Below are the records; restate all of them word for word.
(Beginning of Information supplied)
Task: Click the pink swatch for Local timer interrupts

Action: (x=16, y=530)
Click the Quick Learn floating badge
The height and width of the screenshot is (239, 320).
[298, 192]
(End of Information supplied)
- Solution for this problem:
Task: Click the pink swatch for Local timer interrupts

Action: (x=16, y=530)
Click the Quick Learn floating badge
The height and width of the screenshot is (239, 320).
[298, 192]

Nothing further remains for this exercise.